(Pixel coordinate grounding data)

- - -

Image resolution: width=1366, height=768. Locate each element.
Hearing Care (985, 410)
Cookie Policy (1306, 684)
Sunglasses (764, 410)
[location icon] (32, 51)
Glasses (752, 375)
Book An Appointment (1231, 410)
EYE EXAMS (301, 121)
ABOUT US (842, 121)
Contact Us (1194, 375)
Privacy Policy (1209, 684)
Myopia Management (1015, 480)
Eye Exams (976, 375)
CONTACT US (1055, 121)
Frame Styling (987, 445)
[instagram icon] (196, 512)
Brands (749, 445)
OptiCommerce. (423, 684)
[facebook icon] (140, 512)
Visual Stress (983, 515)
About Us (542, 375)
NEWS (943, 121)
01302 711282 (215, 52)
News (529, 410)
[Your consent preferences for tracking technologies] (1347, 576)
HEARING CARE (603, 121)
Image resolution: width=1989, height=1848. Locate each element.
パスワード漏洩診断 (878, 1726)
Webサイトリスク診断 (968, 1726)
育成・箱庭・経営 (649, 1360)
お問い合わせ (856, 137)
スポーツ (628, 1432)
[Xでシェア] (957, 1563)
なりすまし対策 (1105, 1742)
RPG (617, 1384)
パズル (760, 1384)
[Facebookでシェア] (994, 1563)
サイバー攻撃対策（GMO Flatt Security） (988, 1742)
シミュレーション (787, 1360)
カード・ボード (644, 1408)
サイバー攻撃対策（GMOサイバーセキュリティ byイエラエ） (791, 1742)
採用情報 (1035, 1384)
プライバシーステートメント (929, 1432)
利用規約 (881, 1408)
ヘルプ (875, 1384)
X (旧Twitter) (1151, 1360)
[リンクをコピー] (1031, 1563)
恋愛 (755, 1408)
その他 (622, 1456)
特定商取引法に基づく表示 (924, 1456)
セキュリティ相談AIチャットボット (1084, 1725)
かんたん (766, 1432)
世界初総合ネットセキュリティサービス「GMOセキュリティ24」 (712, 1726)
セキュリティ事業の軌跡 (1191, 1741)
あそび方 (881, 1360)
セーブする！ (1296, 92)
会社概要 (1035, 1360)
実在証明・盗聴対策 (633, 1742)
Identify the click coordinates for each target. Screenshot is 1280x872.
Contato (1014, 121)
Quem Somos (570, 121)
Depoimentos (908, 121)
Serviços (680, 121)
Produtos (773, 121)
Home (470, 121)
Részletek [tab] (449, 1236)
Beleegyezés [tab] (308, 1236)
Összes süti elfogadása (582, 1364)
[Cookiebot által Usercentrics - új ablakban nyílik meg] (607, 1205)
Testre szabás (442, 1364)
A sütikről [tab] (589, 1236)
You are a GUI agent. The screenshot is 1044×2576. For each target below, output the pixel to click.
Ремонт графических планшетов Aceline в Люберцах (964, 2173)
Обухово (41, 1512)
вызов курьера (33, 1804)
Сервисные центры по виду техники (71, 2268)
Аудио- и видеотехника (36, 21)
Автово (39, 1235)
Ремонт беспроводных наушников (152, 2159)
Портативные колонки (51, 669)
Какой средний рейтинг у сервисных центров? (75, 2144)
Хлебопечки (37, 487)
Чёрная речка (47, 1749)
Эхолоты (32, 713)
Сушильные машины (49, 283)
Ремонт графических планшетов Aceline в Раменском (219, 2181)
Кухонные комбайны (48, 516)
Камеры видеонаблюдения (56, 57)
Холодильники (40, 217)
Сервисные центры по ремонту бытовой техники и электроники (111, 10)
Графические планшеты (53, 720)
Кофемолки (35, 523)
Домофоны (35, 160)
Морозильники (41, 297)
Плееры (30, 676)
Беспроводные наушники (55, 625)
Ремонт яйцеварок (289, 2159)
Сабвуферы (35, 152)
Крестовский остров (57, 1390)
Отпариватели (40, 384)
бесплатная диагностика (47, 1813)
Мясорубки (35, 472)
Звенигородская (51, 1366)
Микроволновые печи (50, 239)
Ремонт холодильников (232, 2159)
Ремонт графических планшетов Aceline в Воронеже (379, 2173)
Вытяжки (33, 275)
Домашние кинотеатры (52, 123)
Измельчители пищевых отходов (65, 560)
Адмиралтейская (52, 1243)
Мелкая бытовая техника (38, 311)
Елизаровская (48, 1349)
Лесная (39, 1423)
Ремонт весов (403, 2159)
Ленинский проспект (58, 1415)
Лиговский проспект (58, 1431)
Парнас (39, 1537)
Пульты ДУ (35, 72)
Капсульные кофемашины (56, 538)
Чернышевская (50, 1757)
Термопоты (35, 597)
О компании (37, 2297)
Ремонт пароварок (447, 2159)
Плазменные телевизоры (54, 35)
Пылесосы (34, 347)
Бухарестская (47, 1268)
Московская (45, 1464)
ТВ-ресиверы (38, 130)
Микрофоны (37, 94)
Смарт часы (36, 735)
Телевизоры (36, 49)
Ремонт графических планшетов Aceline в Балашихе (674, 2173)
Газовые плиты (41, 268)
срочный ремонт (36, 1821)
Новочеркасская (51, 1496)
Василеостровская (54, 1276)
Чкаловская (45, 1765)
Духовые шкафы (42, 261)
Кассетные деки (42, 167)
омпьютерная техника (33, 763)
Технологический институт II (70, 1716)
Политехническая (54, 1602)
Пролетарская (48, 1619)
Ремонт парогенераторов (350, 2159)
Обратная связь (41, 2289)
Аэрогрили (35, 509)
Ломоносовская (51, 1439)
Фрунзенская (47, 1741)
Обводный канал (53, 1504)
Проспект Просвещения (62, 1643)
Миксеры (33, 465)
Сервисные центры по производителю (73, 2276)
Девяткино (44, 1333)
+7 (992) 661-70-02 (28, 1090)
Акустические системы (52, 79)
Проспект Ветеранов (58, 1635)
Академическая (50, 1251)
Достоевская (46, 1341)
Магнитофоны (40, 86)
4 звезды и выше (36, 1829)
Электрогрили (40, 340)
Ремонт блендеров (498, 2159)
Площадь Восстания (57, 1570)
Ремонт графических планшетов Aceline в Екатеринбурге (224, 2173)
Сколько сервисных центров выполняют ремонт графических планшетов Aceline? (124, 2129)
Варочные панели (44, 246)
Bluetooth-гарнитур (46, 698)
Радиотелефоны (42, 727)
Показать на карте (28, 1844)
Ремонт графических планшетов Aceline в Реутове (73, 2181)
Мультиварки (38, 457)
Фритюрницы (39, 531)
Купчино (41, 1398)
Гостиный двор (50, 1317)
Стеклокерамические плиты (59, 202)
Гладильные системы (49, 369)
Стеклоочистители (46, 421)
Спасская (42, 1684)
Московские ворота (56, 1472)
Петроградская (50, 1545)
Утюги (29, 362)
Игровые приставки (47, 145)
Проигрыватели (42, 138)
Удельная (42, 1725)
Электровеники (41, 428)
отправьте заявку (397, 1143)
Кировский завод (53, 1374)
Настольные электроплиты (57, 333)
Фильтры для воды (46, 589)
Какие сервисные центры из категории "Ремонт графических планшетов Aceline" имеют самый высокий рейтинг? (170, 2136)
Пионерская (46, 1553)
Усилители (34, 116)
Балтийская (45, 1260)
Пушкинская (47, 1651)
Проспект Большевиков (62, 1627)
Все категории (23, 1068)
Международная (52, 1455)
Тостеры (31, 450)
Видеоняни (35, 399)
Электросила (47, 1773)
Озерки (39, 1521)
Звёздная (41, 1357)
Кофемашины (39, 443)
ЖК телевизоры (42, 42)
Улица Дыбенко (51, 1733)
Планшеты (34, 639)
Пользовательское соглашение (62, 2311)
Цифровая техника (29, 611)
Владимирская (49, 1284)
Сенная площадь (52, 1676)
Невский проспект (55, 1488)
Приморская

- - -

**Exercise objective:**
Only one stretch of the entries above is wanted: the lines from the one containing "Новочеркасская (51, 1496)" through the one containing "Ремонт графических планшетов Aceline в Екатеринбурге". Please reproduce it exactly.

**Written response:**
Новочеркасская (51, 1496)
Василеостровская (54, 1276)
Чкаловская (45, 1765)
Духовые шкафы (42, 261)
Кассетные деки (42, 167)
омпьютерная техника (33, 763)
Технологический институт II (70, 1716)
Политехническая (54, 1602)
Пролетарская (48, 1619)
Ремонт парогенераторов (350, 2159)
Обратная связь (41, 2289)
Аэрогрили (35, 509)
Ломоносовская (51, 1439)
Фрунзенская (47, 1741)
Обводный канал (53, 1504)
Проспект Просвещения (62, 1643)
Миксеры (33, 465)
Сервисные центры по производителю (73, 2276)
Девяткино (44, 1333)
+7 (992) 661-70-02 (28, 1090)
Акустические системы (52, 79)
Проспект Ветеранов (58, 1635)
Академическая (50, 1251)
Достоевская (46, 1341)
Магнитофоны (40, 86)
4 звезды и выше (36, 1829)
Электрогрили (40, 340)
Ремонт блендеров (498, 2159)
Площадь Восстания (57, 1570)
Ремонт графических планшетов Aceline в Екатеринбурге (224, 2173)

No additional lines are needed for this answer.